Completion of Phase I clinical trial of novel Syk Inhibitor HMPL-523 for autoimmune diseases in healthy volunteers

London:  Friday, 30 October 2015:  Hutchison China MediTech Limited ("Chi‑Med") (AIM: HCM) today announces that Hutchison MediPharma Limited ("HMP"), its drug R&D subsidiary, has successfully completed its first-in-human Phase I clinical trial of HMPL‑523.  HMPL‑523 is a novel, highly selective and potent small molecule inhibitor targeting spleen tyrosine kinase, also known as Syk, a key component in B-cell receptor signalling.

The first-in-human Phase I study of HMPL‑523 was a dose-escalating study conducted to assess the safety, tolerability and pharmacokinetics of both single and repeat doses of HMPL‑523 in healthy volunteers in Australia.  The study began in June 2014, and completed ten single dose cohorts, with eight patients per cohort, from 5mg single dose through 800mg single dose.  In April 2015, the multiple ascending dose section of the Phase I study commenced in which HMPL‑523 was administered once daily for 14 consecutive days.  Four dose cohorts have now completed this section of the study, again with eight patients per cohort, from 200mg multiple dose through to 400mg multiple dose.  At 400mg daily, HMPL‑523 drug exposures are believed to be well above the predicted efficacious dose level and, consequently, there is no intention to escalate further in healthy volunteers.

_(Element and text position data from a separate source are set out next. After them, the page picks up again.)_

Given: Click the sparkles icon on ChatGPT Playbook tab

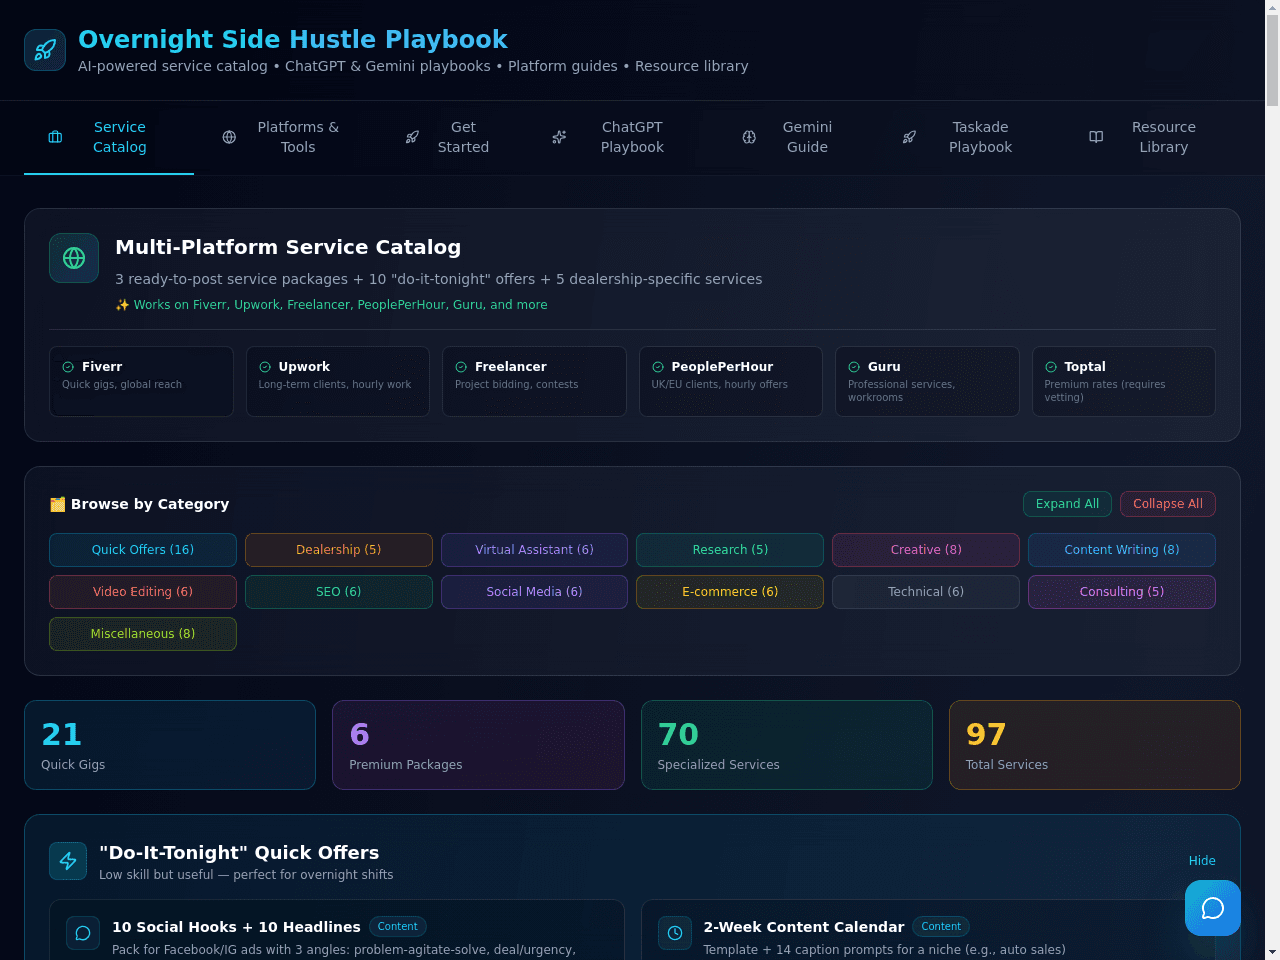Looking at the screenshot, I should click(x=559, y=137).
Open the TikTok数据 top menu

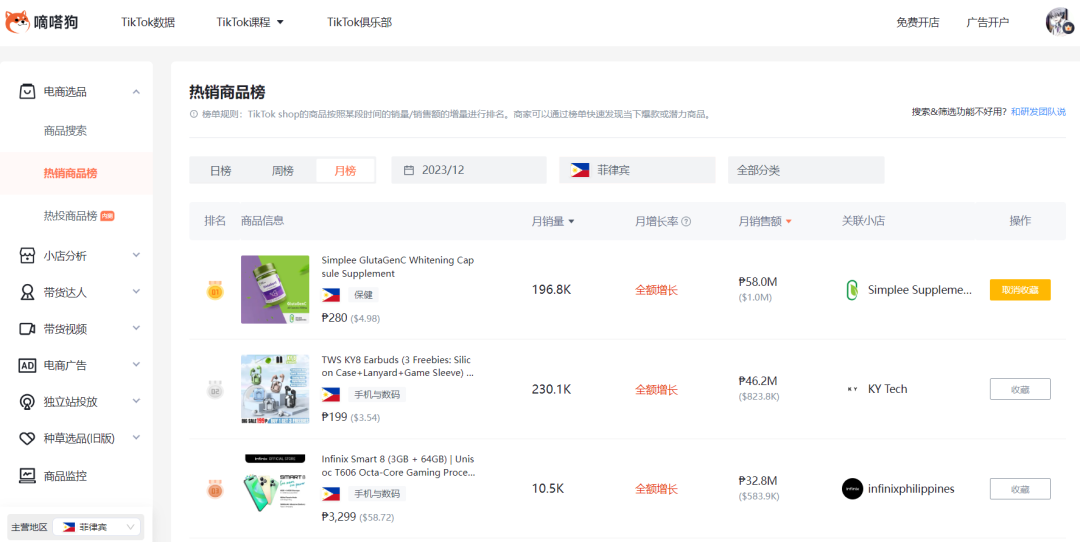[148, 22]
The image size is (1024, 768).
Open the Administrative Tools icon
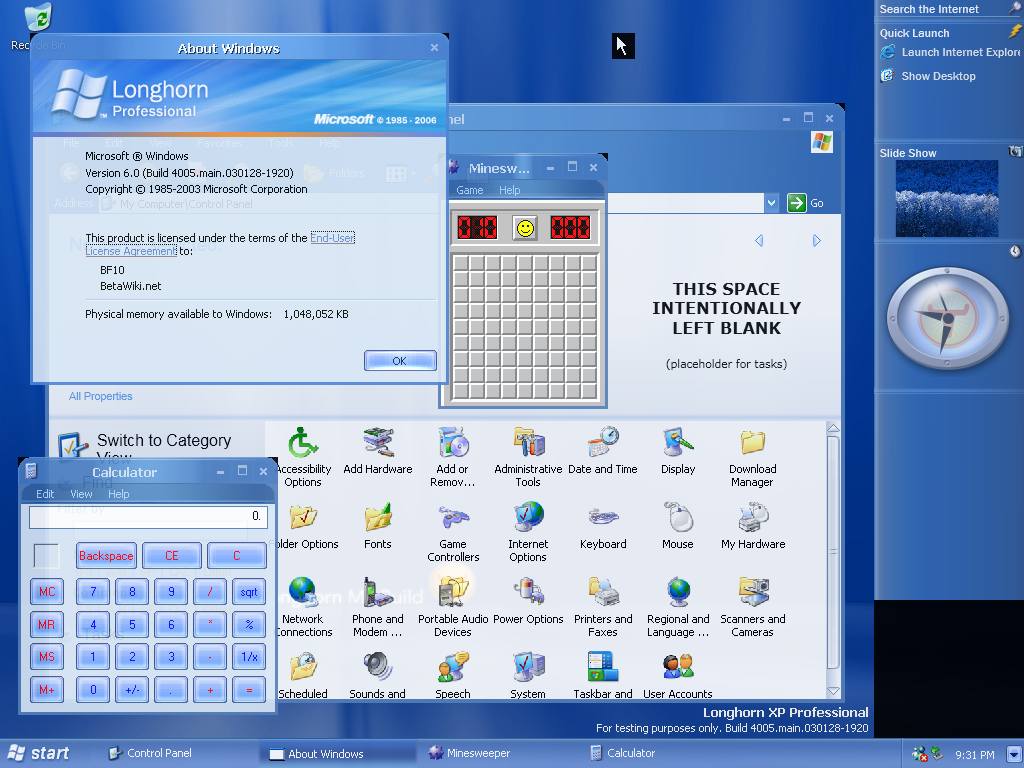coord(528,443)
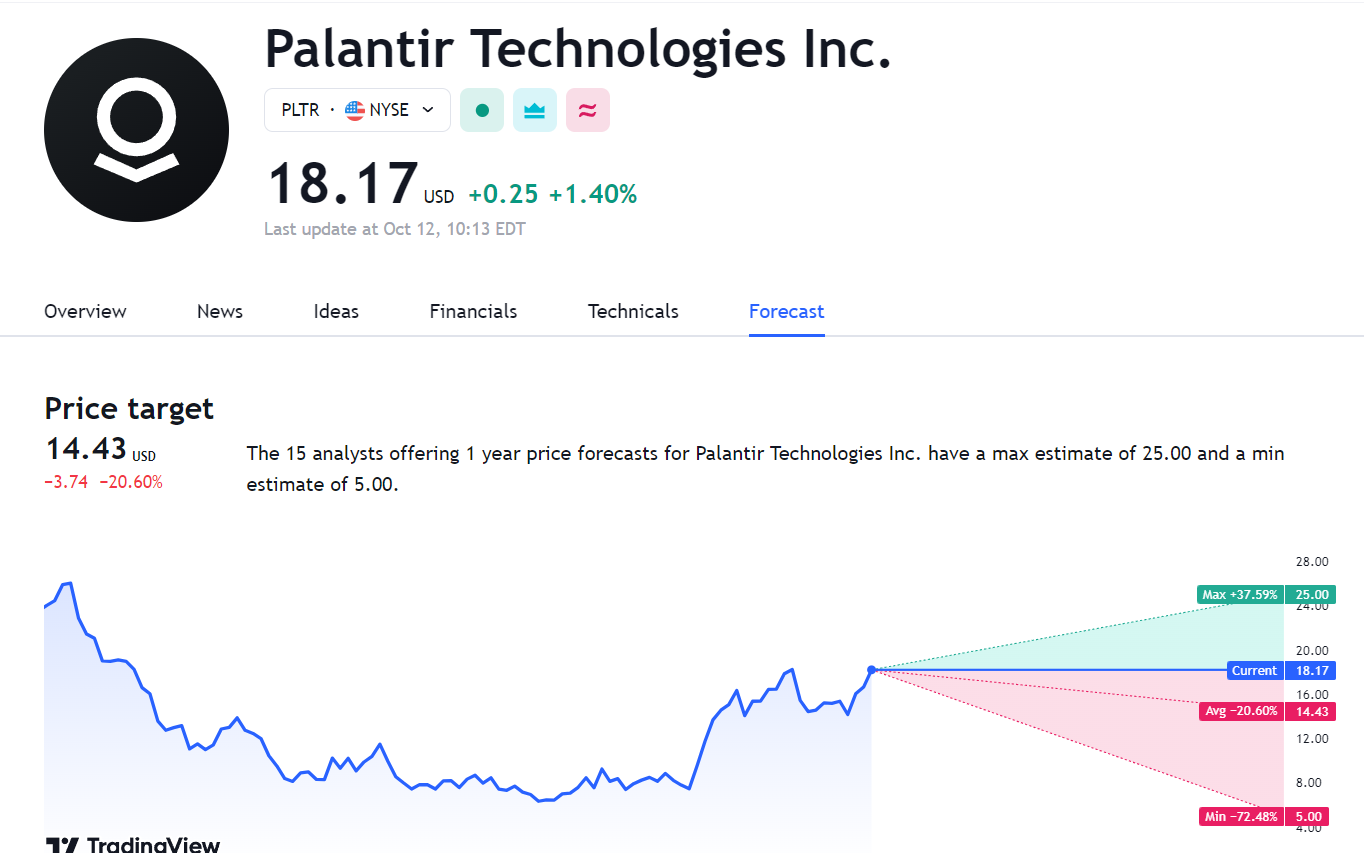Switch to the Overview tab

85,311
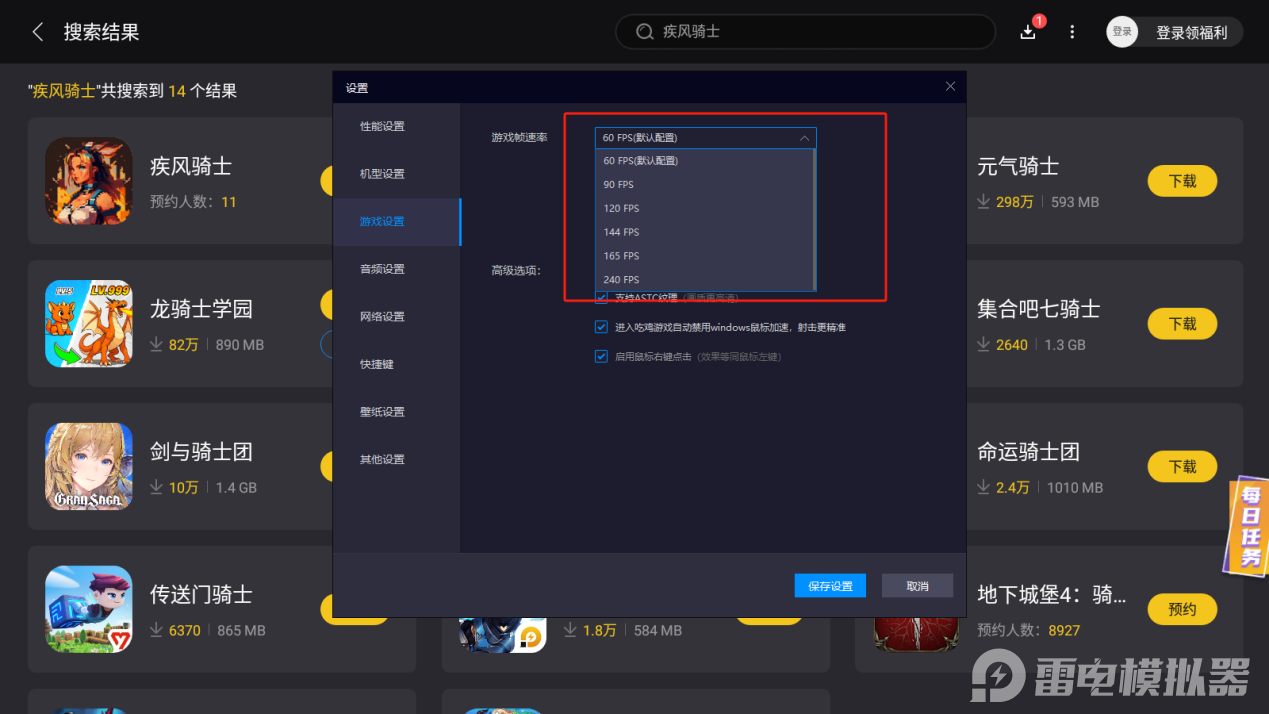The height and width of the screenshot is (714, 1269).
Task: Collapse the 游戏帧速率 dropdown via its chevron
Action: tap(805, 137)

The preliminary safety profile of HMPL‑523 was in-line with our expectations.  No material off-target toxicities such as hypertension and severe diarrhoea were observed with HMPL‑523 in this study.  Furthermore, HMPL‑523 exhibited a linear pharmacokinetic profile and a dose dependent suppression of B-cell activation.  Full results of the Phase I study will be published in due course.

Christian Hogg, CEO of Chi‑Med, said, "We have now established what we believe is a dose range for the further development of HMPL‑523.  This will now allow Chi-Med to move this important, potentially first-in-class compound into global Phase II proof-of-concept studies against multiple indications both in autoimmune diseases and oncology."